I no longer find these arguments convincing.
Some other people: "More fascism. This is Trump's version of the SS. It's absolutely horrible and we are doomed if this continues."
The world continues to spin.
But which one do you think is accurate? Here's an article to consider, where ICE broke into an apartment building without warrants to arrest citizens and children. Does this sound like Gestapo tactics or no?: https://chicago.suntimes.com/immigration/2025/10/01/massive-...
Then do us a favor and stop sharing it.
It kept spinning while millions were murdered during WWII as well. Did you have an actual point to make or did you just come here to be dismissive?
Encouraging others to actually engage with politics instead of being dismissive, with the goal to build a coalition of people who want to protect our rights against this consolidating dictatorship.
You want to do something about it? Call your senator and voice your opinion.
Your senators and congress critters suck? Find a local challenger and work to build pressure against your sitting reps.
You think nothing can be done? Get out of the way.
Dang and company are such a joke (yes, that's a direct violation of the rules, maybe it'll get their attention) for allowing these sorts of stories to be flagged.
The idea that this is only about "politics" or it's "controversial" and thus should be hidden from view is such a copout.
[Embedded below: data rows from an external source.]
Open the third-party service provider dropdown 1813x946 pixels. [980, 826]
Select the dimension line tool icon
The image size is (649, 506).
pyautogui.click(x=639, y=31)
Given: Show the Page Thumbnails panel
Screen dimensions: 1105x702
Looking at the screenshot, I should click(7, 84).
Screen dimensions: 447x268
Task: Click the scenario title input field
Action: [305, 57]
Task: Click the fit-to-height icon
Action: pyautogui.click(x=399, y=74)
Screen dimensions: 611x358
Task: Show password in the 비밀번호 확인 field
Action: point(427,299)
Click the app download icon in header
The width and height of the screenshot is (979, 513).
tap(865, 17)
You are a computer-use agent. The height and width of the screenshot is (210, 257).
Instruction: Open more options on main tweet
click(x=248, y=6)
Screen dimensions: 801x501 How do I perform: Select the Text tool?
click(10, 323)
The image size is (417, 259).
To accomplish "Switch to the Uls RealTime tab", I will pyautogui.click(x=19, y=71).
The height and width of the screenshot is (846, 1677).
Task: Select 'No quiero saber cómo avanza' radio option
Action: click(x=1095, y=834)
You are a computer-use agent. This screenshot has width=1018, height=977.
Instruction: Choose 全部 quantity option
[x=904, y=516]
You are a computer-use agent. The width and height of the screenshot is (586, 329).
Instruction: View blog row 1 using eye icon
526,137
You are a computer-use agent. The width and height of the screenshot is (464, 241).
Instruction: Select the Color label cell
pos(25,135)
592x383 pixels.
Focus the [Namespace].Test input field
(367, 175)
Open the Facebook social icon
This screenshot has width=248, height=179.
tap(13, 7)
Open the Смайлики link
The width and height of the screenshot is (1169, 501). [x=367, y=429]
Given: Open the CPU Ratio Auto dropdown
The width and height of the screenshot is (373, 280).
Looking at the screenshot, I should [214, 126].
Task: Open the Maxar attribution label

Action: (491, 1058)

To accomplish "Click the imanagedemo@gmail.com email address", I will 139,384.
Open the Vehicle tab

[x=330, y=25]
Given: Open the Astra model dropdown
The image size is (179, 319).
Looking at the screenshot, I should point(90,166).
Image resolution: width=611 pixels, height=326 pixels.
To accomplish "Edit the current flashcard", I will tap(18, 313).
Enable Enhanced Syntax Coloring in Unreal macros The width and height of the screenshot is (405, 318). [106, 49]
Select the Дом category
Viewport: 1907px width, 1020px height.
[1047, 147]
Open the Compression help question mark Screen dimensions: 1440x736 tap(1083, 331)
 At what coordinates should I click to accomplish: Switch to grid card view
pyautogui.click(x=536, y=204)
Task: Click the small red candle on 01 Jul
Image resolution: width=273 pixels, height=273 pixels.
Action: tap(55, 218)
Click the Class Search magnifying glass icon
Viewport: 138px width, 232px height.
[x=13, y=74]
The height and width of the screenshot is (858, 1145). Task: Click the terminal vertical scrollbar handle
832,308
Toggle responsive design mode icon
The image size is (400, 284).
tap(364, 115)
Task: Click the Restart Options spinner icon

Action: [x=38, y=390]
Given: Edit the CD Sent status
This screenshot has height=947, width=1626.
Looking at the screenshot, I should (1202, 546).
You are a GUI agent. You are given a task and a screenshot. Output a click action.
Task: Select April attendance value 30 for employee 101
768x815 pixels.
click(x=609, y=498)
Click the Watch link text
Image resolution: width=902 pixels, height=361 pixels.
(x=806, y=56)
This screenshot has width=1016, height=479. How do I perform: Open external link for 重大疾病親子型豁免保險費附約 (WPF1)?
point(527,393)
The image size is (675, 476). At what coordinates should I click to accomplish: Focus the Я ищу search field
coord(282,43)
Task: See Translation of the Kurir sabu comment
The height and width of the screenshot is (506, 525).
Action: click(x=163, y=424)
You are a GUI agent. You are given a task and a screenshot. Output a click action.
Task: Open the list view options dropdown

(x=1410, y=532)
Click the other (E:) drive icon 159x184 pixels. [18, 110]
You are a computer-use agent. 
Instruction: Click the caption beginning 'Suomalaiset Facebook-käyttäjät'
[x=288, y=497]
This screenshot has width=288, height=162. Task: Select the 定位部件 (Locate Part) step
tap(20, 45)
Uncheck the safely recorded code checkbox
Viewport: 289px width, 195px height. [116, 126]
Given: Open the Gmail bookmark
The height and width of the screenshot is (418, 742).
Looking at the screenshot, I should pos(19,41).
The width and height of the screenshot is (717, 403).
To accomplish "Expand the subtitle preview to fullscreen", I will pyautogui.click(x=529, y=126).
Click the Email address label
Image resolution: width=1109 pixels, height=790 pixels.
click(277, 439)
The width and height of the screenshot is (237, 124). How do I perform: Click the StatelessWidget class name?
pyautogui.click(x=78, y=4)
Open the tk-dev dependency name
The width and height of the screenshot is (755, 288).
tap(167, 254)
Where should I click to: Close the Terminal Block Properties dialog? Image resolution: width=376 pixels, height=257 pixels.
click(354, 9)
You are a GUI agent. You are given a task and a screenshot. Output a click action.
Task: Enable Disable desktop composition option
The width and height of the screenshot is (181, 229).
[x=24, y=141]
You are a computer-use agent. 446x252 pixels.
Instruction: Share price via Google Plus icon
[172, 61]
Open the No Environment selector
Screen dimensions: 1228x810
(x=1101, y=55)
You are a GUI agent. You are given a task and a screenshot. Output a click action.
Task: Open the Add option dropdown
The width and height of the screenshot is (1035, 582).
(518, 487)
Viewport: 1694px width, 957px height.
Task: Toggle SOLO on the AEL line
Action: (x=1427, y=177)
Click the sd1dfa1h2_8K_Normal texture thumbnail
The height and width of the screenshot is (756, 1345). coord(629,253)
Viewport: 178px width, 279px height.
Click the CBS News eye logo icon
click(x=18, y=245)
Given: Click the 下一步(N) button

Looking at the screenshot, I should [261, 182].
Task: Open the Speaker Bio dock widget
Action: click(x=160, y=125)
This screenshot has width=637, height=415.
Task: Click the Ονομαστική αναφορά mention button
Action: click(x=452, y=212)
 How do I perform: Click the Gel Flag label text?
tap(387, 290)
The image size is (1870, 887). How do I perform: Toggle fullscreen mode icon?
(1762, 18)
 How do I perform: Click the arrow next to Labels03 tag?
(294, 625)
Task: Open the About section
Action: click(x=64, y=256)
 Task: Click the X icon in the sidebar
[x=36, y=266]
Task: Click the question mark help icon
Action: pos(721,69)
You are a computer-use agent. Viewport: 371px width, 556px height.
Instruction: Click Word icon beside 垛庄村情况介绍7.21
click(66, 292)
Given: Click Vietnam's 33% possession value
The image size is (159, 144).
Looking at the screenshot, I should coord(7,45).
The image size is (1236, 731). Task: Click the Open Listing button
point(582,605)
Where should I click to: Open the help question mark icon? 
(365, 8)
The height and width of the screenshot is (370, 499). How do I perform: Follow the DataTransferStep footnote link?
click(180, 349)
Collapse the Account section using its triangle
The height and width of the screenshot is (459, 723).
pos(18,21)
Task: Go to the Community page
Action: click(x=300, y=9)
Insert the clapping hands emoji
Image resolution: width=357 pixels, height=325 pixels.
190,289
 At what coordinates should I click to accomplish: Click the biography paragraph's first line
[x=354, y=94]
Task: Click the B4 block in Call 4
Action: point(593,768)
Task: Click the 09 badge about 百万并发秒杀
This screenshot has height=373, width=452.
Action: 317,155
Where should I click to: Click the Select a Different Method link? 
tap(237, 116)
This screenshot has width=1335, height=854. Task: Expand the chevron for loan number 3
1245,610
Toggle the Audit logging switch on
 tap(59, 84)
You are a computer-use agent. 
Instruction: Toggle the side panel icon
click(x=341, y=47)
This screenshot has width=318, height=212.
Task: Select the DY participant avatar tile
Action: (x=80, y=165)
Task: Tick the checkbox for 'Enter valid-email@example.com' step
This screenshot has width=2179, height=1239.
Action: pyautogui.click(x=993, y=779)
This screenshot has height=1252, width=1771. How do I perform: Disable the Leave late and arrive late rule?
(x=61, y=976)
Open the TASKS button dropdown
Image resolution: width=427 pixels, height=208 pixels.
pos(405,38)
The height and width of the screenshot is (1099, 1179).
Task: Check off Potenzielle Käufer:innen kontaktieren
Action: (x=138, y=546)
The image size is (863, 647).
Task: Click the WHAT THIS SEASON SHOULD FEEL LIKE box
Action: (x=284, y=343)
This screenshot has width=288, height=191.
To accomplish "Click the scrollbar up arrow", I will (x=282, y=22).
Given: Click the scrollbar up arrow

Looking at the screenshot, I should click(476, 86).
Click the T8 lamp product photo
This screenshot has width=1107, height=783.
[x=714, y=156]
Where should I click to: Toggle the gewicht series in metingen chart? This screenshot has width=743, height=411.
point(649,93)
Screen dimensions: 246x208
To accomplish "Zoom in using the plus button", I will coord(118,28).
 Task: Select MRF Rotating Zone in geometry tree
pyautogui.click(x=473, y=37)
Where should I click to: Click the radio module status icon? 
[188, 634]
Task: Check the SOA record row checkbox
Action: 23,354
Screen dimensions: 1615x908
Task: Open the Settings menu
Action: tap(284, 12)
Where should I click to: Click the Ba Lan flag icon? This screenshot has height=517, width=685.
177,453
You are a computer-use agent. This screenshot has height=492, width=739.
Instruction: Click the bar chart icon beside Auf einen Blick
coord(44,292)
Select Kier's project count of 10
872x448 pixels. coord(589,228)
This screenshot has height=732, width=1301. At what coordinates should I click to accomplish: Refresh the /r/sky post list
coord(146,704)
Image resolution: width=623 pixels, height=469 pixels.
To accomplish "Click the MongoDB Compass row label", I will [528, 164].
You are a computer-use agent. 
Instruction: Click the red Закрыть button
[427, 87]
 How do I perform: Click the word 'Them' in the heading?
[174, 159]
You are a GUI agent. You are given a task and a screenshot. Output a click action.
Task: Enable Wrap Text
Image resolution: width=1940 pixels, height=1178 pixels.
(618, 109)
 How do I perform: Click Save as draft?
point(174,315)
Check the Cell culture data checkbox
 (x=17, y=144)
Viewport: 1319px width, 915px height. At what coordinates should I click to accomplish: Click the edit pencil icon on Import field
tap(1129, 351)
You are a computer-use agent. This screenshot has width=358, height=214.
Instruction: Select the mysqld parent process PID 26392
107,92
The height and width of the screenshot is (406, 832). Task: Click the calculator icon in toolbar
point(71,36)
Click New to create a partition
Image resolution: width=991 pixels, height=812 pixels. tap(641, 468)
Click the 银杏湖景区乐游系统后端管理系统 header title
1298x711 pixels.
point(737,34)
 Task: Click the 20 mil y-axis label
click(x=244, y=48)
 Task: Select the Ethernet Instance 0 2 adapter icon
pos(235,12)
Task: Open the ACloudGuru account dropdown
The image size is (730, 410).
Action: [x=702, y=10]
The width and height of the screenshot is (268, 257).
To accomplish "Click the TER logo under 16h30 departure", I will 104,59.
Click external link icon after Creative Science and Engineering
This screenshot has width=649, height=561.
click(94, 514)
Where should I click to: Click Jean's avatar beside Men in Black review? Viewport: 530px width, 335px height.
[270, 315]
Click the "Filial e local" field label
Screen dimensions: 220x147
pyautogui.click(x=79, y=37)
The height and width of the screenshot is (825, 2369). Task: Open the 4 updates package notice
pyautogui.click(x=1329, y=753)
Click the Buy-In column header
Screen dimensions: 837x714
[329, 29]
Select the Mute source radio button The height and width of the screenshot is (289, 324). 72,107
These are the important stories that should absolutely be discussed in a place like this.
Save your breath in replying: "well, it might make people upset and we want to have nice conversations here." And whatever other platitudes arguing for censorship of obviously important topics that deal directly with the technology, companies and employess that frequent this site.
If you believe a story shouldn't have been flagged, email mods at hn@ycombinator.com.
(Mods also don't see mentions of their names, email is how you attract moderators' attention.)
Moderators are ultimately responsible for moderation. The moderation system is failing when it comes to technology issues with a political tint. (In contrast, it has been pretty good with rage bait foreign policy stuff. Genuinely good discussions around quality content.)
If folks are bandwagon flagging content with a consistent bias, the system should shadow ban their flags for a while.
When people call it out they tend to quickly catch bans for minor slights (plausible deniability). Start working on some alts with a VPN now if you want to keep a voice here.
This. A thousand times this.
I believe, from reading responses on other stories, that they need to manually do something to prevent a story being flagged. So there's no allowing, it just happens.
I don't disagree with you though. I haven't found "flagged" a good indicator on whether a story is interesting or has worthwhile discussion in it. It's just "some small number of people don't want this link here". It would be nice if instead people put their energy into upvoting the stories they do like.
Or add a downvote instead of flag so we actually have a consensus.
https://signal.org/download/
Looks like ICE should be abolished and its entire staff fired, just have INS take over all immigration issues.